Show each line of the material below that contains the word "width", copying every such line in full.

**RECORDS PROVIDED**
•••••

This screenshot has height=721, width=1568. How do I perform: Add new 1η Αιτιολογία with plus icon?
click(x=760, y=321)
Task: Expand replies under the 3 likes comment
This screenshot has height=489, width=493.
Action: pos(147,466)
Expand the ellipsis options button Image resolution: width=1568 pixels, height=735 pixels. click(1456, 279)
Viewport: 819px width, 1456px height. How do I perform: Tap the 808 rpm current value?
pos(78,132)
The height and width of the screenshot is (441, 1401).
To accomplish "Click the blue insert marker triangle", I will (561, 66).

•••••

**RESPONSE TO THE TASK**
This screenshot has height=721, width=1568. How do I perform: Add new 1η Αιτιολογία with plus icon?
This screenshot has height=489, width=493.
Expand the ellipsis options button Image resolution: width=1568 pixels, height=735 pixels. click(1456, 279)
Viewport: 819px width, 1456px height. How do I perform: Tap the 808 rpm current value?
The height and width of the screenshot is (441, 1401).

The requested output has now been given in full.